Publik membaca ada kekhawatiran secara internal BAS terutama pengurus bahwa pemerintah Aceh sebagai pemegang saham utama mengadakan RUPS Luar biasa pada 16 juni 2020 sehingga perlu cepat-cepat menjelaskan ke publik bahwasanya rapat tahunanyang diselenggarakan pada 16 juni 2020 hanyalah untuk menyampaikan pertanggung jawaban 2019 saja. Terkesan sekali kelatahan dan kekhawatiran para pimpinan Bank Aceh akan segera kehilangan jabatannya. Padahal jika mereka mempergunakan kekuasaannya untuk memimpin dan mengelola potensi sumber daya BAS untuk memperkuat investasi, bisnis dan perdagangan serta meningkatkan pertumbuhan ekonomi di sektor produktif, mereka tidak perlu latah dan khawatir, pasti pemilik dan pemegang saham mendukung karir mereka.

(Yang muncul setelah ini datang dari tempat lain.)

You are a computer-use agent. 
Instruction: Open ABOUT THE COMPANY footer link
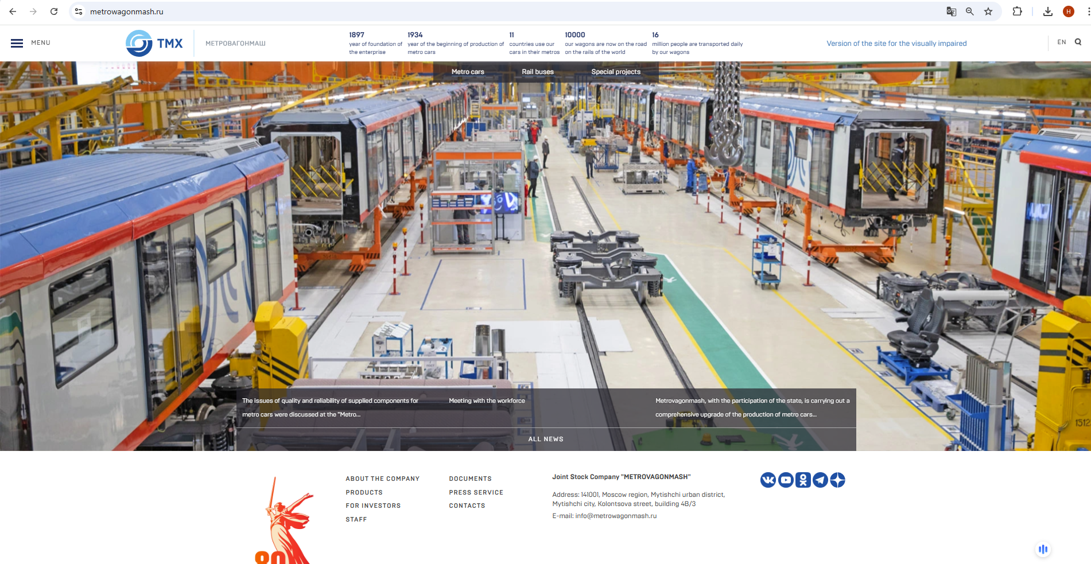382,479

Bagi publik, termasuk juga penulis, artikel sebelumnya “Bank Aceh wajib ambil peranan atas ketahanan pangan Aceh” dipublikasikan oleh www.ajnn.net, memiliki harapan supaya Bank Aceh Syariah dapat menjadi salah satu institusi dalam merekonstruksi pembangunan ekonomi dan keuangan Aceh paska perdamaian. Harapan ini sangat beralasan, salah satu pertimbangannya UU No.11/2006 tentang penyelenggaraan pemerintahan Aceh. Tentunya, Aceh memiliki otoritas untuk mengatur wilayah kekuasaannya, termasuk dalam konteks pembangunan perekonomian. Dalam UU tersebut, termaktublah BAB XXII tentang Perekonomian Aceh, lebih lanjut dijabarkan dalam pasal 154 – pasal 173. Ketetapan hukum ini menjadi legalitas terhadap rekonstruksi struktur ekonomi Aceh.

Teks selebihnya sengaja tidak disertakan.